Exercise prompt:
Would you return exactly the lines below from the line with "Image resolution: width=524" through the line with "Task: Click New", both included, and nothing else, leaving out the pictures?

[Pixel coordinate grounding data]

>>>

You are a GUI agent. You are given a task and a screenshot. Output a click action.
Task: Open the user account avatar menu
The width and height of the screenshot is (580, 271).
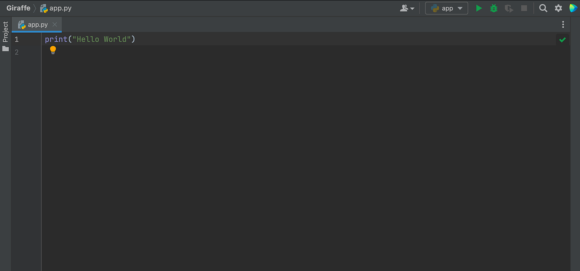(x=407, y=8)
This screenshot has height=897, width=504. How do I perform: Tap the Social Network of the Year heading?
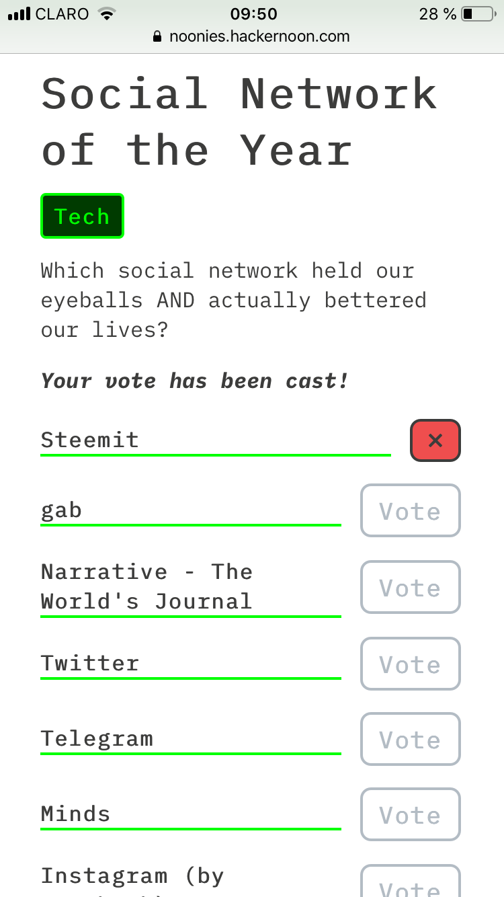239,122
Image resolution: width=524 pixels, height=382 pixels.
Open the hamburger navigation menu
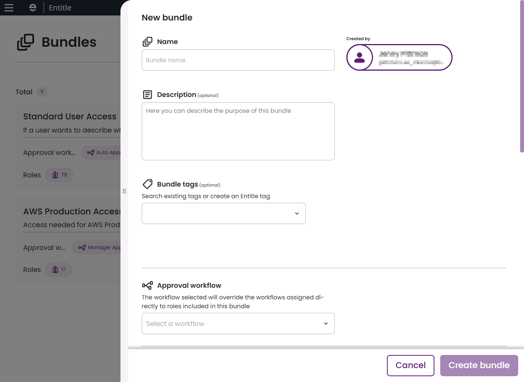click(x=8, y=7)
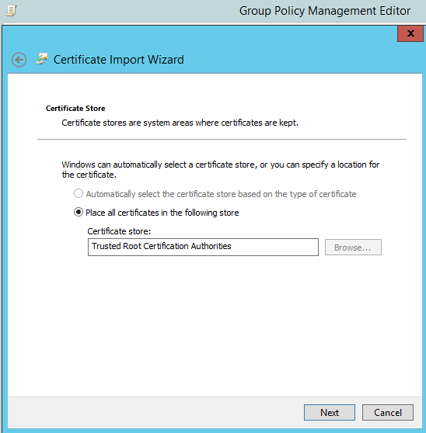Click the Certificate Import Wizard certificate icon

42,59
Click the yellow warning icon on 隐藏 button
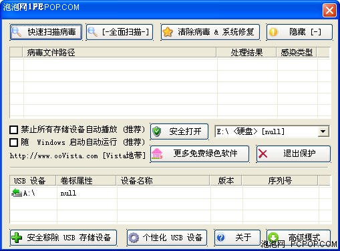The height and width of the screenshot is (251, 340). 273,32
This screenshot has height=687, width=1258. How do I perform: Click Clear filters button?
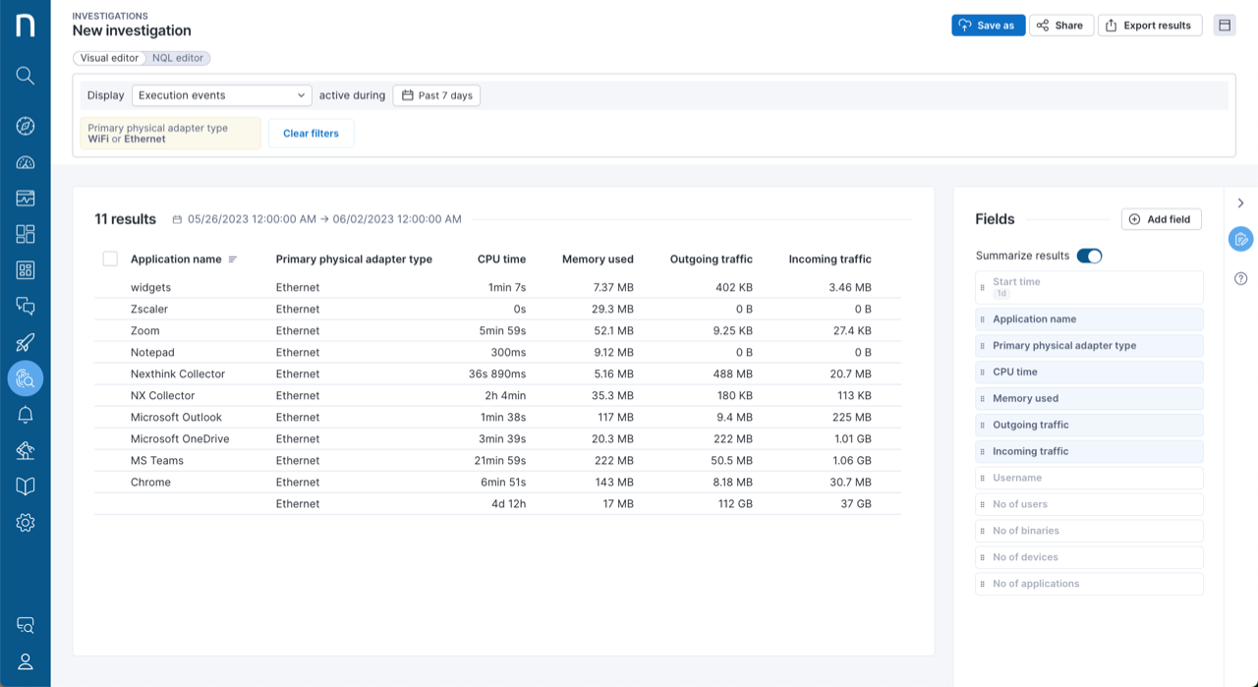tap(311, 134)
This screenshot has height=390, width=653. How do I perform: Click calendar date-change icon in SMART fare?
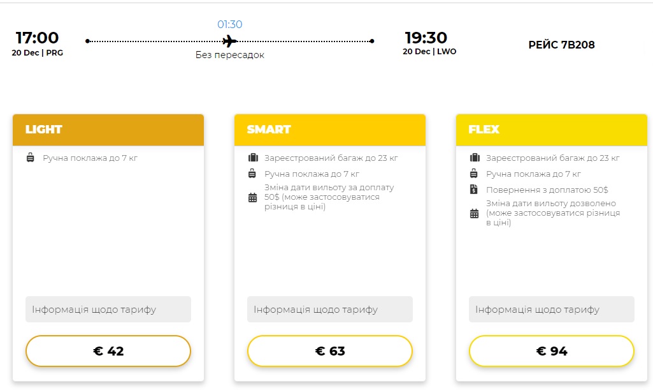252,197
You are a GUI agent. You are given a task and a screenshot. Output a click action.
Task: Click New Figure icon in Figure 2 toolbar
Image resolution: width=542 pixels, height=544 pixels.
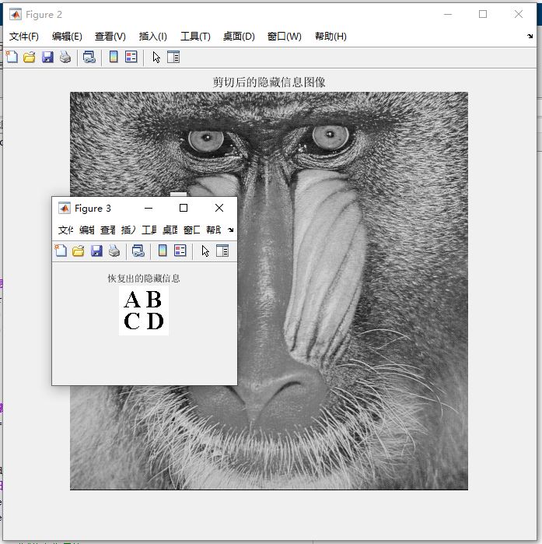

<<<

Solved exercise:
Image resolution: width=524 pixels, height=382 pixels.
Open the hamburger navigation menu
click(x=8, y=7)
Click the Certificate Import Wizard certificate icon

42,59
Click the yellow warning icon on 隐藏 button
The height and width of the screenshot is (251, 340). 273,32
This screenshot has height=687, width=1258. How do I perform: Click Clear filters button?
tap(311, 134)
This screenshot has height=390, width=653. How do I perform: Click calendar date-change icon in SMART fare?
252,197
You are a GUI agent. You are given a task and a screenshot. Output a click action.
Task: Click New Figure icon in Figure 2 toolbar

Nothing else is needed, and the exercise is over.